Roma 1914 - São Paulo 1992 Achilina Bo nasceu em Roma em 5 de dezembro de 1914, filha mais velha do casal formado pelo engenheiro Eurico Bo e Giovanna Gracia. Graziela, sua irmã mais nova completava a família. Desde a infância, se dedicou ao desenho, passando a frequentar o Liceu Artístico a partir de 1932. Após concluir os estudos no Liceu, decide estudar arquitetura, ingressando na Faculdade de Arquitetura da Universidade de Roma, curso que conclui em 1939, após apresentar sua tesi di láurea intitulada Nucleo Assistenziale di Maternitá e Infanzia.
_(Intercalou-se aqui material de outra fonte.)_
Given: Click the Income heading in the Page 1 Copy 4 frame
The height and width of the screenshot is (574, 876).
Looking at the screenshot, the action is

Seu projeto de conclusão de curso, sob a direção de Gustavo Giovanini e Marcelo Piacentini, foi proposto em concreto e vidro, e apresentava características e influência da arquitetura de Alvar Aalto, contrapondo-se ao estilo oficial da Faculdade, voltado para o historicismo acadêmico. No Brasil, Lina se refere ao trabalho como “Maternidade para mães solteiras”.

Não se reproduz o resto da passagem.